START LISTED ENTRIES

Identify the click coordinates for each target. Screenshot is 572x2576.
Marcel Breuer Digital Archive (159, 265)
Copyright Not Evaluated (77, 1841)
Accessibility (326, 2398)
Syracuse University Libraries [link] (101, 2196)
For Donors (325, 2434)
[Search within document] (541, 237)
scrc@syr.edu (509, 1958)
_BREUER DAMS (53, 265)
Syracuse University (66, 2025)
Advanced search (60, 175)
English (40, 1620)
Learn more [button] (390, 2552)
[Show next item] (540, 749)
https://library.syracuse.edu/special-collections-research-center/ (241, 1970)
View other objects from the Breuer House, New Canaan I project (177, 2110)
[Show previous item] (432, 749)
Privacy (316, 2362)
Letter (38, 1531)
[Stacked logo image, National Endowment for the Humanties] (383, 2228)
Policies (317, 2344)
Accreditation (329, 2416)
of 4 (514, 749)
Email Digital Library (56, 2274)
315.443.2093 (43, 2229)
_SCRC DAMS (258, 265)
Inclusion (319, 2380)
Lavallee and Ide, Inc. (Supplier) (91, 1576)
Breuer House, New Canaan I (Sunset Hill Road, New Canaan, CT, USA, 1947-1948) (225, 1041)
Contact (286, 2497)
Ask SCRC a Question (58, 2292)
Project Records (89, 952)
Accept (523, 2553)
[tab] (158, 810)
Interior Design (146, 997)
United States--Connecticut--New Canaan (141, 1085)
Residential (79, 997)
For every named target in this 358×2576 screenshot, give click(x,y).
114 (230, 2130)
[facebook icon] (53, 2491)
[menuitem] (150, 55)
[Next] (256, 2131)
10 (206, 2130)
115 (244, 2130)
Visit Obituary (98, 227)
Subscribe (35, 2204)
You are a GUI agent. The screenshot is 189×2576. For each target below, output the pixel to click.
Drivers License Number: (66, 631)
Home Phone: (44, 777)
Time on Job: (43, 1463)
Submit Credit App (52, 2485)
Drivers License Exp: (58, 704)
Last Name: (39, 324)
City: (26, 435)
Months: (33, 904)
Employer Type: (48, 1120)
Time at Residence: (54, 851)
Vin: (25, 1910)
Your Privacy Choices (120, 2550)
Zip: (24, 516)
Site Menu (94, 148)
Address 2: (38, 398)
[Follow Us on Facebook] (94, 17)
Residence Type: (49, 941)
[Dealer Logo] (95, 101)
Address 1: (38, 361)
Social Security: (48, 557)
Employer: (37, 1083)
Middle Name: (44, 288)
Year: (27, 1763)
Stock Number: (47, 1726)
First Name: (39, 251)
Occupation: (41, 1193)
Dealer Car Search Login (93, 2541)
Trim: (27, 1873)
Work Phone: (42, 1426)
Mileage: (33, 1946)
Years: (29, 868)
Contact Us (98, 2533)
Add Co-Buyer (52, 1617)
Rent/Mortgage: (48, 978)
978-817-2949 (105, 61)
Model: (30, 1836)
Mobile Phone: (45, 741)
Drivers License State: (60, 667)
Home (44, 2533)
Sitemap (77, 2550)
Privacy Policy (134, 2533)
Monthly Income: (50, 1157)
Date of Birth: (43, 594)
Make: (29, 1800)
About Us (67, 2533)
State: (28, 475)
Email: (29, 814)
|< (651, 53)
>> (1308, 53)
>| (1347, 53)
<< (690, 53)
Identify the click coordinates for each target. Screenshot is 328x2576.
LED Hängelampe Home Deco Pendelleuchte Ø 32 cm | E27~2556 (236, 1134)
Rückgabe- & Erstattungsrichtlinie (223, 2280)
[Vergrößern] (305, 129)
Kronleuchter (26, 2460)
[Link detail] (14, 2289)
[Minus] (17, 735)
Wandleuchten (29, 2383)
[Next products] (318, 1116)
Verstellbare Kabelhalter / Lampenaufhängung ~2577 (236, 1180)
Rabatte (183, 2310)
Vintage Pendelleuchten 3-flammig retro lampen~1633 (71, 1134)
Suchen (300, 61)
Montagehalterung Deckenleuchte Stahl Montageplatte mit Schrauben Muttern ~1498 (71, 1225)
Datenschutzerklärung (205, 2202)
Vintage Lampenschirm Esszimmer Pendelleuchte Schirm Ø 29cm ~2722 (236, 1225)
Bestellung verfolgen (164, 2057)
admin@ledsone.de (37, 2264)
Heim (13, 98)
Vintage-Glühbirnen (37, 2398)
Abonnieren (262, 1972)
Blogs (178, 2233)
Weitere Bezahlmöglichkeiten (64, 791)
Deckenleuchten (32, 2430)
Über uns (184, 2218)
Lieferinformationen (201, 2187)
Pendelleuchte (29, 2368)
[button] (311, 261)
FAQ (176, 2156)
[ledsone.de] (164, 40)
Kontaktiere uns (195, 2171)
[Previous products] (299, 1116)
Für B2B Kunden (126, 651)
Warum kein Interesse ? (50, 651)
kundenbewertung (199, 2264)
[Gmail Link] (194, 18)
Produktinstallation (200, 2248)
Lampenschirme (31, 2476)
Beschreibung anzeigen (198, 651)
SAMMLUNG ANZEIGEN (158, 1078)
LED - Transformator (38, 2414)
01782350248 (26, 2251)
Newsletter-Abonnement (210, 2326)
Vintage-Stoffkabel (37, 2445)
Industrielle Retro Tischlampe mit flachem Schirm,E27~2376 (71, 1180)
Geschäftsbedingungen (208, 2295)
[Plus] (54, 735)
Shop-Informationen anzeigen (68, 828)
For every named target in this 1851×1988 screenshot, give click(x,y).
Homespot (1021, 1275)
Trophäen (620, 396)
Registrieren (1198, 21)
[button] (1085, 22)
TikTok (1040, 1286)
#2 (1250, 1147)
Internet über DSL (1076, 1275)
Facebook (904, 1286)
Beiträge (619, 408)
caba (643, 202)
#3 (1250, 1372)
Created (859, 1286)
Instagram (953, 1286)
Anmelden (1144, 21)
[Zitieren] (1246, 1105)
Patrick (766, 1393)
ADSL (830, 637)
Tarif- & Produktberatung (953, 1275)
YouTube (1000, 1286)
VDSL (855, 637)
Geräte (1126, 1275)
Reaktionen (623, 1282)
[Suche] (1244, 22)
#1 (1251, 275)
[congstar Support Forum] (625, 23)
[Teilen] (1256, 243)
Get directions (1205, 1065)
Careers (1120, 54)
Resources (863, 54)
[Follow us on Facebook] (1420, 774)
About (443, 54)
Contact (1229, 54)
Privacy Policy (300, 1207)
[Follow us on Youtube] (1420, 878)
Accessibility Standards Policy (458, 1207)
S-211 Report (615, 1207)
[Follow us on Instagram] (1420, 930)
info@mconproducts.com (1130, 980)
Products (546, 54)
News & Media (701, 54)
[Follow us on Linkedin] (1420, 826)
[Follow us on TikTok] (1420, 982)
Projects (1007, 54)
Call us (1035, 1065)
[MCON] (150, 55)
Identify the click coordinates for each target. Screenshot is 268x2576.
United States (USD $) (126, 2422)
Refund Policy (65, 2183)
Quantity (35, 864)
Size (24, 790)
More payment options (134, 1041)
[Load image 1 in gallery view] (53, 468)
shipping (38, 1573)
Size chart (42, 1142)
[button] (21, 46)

END LISTED ENTRIES

§ TASK PROMPT
Retype the data exactly as it reads.

§ TASK SOLUTION
Identify the click coordinates for each target. Screenshot is 572x2576.
Marcel Breuer Digital Archive (159, 265)
Copyright Not Evaluated (77, 1841)
Accessibility (326, 2398)
Syracuse University Libraries [link] (101, 2196)
For Donors (325, 2434)
[Search within document] (541, 237)
scrc@syr.edu (509, 1958)
_BREUER DAMS (53, 265)
Syracuse University (66, 2025)
Advanced search (60, 175)
English (40, 1620)
Learn more [button] (390, 2552)
[Show next item] (540, 749)
https://library.syracuse.edu/special-collections-research-center/ (241, 1970)
View other objects from the Breuer House, New Canaan I project (177, 2110)
[Show previous item] (432, 749)
Privacy (316, 2362)
Letter (38, 1531)
[Stacked logo image, National Endowment for the Humanties] (383, 2228)
Policies (317, 2344)
Accreditation (329, 2416)
of 4 (514, 749)
Email Digital Library (56, 2274)
315.443.2093 (43, 2229)
_SCRC DAMS (258, 265)
Inclusion (319, 2380)
Lavallee and Ide, Inc. (Supplier) (91, 1576)
Breuer House, New Canaan I (Sunset Hill Road, New Canaan, CT, USA, 1947-1948) (225, 1041)
Contact (286, 2497)
Ask SCRC a Question (58, 2292)
Project Records (89, 952)
Accept (523, 2553)
[tab] (158, 810)
Interior Design (146, 997)
United States--Connecticut--New Canaan (141, 1085)
Residential (79, 997)
For every named target in this 358×2576 screenshot, give click(x,y).
114 (230, 2130)
[facebook icon] (53, 2491)
[menuitem] (150, 55)
[Next] (256, 2131)
10 (206, 2130)
115 (244, 2130)
Visit Obituary (98, 227)
Subscribe (35, 2204)
You are a GUI agent. The screenshot is 189×2576. For each target below, output the pixel to click.
Drivers License Number: (66, 631)
Home Phone: (44, 777)
Time on Job: (43, 1463)
Submit Credit App (52, 2485)
Drivers License Exp: (58, 704)
Last Name: (39, 324)
City: (26, 435)
Months: (33, 904)
Employer Type: (48, 1120)
Time at Residence: (54, 851)
Vin: (25, 1910)
Your Privacy Choices (120, 2550)
Zip: (24, 516)
Site Menu (94, 148)
Address 2: (38, 398)
[Follow Us on Facebook] (94, 17)
Residence Type: (49, 941)
[Dealer Logo] (95, 101)
Address 1: (38, 361)
Social Security: (48, 557)
Employer: (37, 1083)
Middle Name: (44, 288)
Year: (27, 1763)
Stock Number: (47, 1726)
First Name: (39, 251)
Occupation: (41, 1193)
Dealer Car Search Login (93, 2541)
Trim: (27, 1873)
Work Phone: (42, 1426)
Mileage: (33, 1946)
Years: (29, 868)
Contact Us (98, 2533)
Add Co-Buyer (52, 1617)
Rent/Mortgage: (48, 978)
978-817-2949 (105, 61)
Model: (30, 1836)
Mobile Phone: (45, 741)
Drivers License State: (60, 667)
Home (44, 2533)
Sitemap (77, 2550)
Privacy Policy (134, 2533)
Monthly Income: (50, 1157)
Date of Birth: (43, 594)
Make: (29, 1800)
About Us (67, 2533)
State: (28, 475)
Email: (29, 814)
|< (651, 53)
>> (1308, 53)
>| (1347, 53)
<< (690, 53)
Identify the click coordinates for each target. Screenshot is 328x2576.
LED Hängelampe Home Deco Pendelleuchte Ø 32 cm | E27~2556 (236, 1134)
Rückgabe- & Erstattungsrichtlinie (223, 2280)
[Vergrößern] (305, 129)
Kronleuchter (26, 2460)
[Link detail] (14, 2289)
[Minus] (17, 735)
Wandleuchten (29, 2383)
[Next products] (318, 1116)
Verstellbare Kabelhalter / Lampenaufhängung ~2577 (236, 1180)
Rabatte (183, 2310)
Vintage Pendelleuchten 3-flammig retro lampen~1633 (71, 1134)
Suchen (300, 61)
Montagehalterung Deckenleuchte Stahl Montageplatte mit Schrauben Muttern ~1498 (71, 1225)
Datenschutzerklärung (205, 2202)
Vintage Lampenschirm Esszimmer Pendelleuchte Schirm Ø 29cm ~2722 (236, 1225)
Bestellung verfolgen (164, 2057)
admin@ledsone.de (37, 2264)
Heim (13, 98)
Vintage-Glühbirnen (37, 2398)
Abonnieren (262, 1972)
Blogs (178, 2233)
Weitere Bezahlmöglichkeiten (64, 791)
Deckenleuchten (32, 2430)
Über uns (184, 2218)
Lieferinformationen (201, 2187)
Pendelleuchte (29, 2368)
[button] (311, 261)
FAQ (176, 2156)
[ledsone.de] (164, 40)
Kontaktiere uns (195, 2171)
[Previous products] (299, 1116)
Für B2B Kunden (126, 651)
Warum kein Interesse ? (50, 651)
kundenbewertung (199, 2264)
[Gmail Link] (194, 18)
Produktinstallation (200, 2248)
Lampenschirme (31, 2476)
Beschreibung anzeigen (198, 651)
SAMMLUNG ANZEIGEN (158, 1078)
LED - Transformator (38, 2414)
01782350248 (26, 2251)
Newsletter-Abonnement (210, 2326)
Vintage-Stoffkabel (37, 2445)
Industrielle Retro Tischlampe mit flachem Schirm,E27~2376 (71, 1180)
Geschäftsbedingungen (208, 2295)
[Plus] (54, 735)
Shop-Informationen anzeigen (68, 828)
For every named target in this 1851×1988 screenshot, give click(x,y).
Homespot (1021, 1275)
Trophäen (620, 396)
Registrieren (1198, 21)
[button] (1085, 22)
TikTok (1040, 1286)
#2 (1250, 1147)
Internet über DSL (1076, 1275)
Facebook (904, 1286)
Beiträge (619, 408)
caba (643, 202)
#3 (1250, 1372)
Created (859, 1286)
Instagram (953, 1286)
Anmelden (1144, 21)
[Zitieren] (1246, 1105)
Patrick (766, 1393)
ADSL (830, 637)
Tarif- & Produktberatung (953, 1275)
YouTube (1000, 1286)
VDSL (855, 637)
Geräte (1126, 1275)
Reaktionen (623, 1282)
[Suche] (1244, 22)
#1 (1251, 275)
[congstar Support Forum] (625, 23)
[Teilen] (1256, 243)
Get directions (1205, 1065)
Careers (1120, 54)
Resources (863, 54)
[Follow us on Facebook] (1420, 774)
About (443, 54)
Contact (1229, 54)
Privacy Policy (300, 1207)
[Follow us on Youtube] (1420, 878)
Accessibility Standards Policy (458, 1207)
S-211 Report (615, 1207)
[Follow us on Instagram] (1420, 930)
info@mconproducts.com (1130, 980)
Products (546, 54)
News & Media (701, 54)
[Follow us on Linkedin] (1420, 826)
[Follow us on TikTok] (1420, 982)
Projects (1007, 54)
Call us (1035, 1065)
[MCON] (150, 55)
Identify the click coordinates for each target. Screenshot is 268x2576.
United States (USD $) (126, 2422)
Refund Policy (65, 2183)
Quantity (35, 864)
Size (24, 790)
More payment options (134, 1041)
[Load image 1 in gallery view] (53, 468)
shipping (38, 1573)
Size chart (42, 1142)
[button] (21, 46)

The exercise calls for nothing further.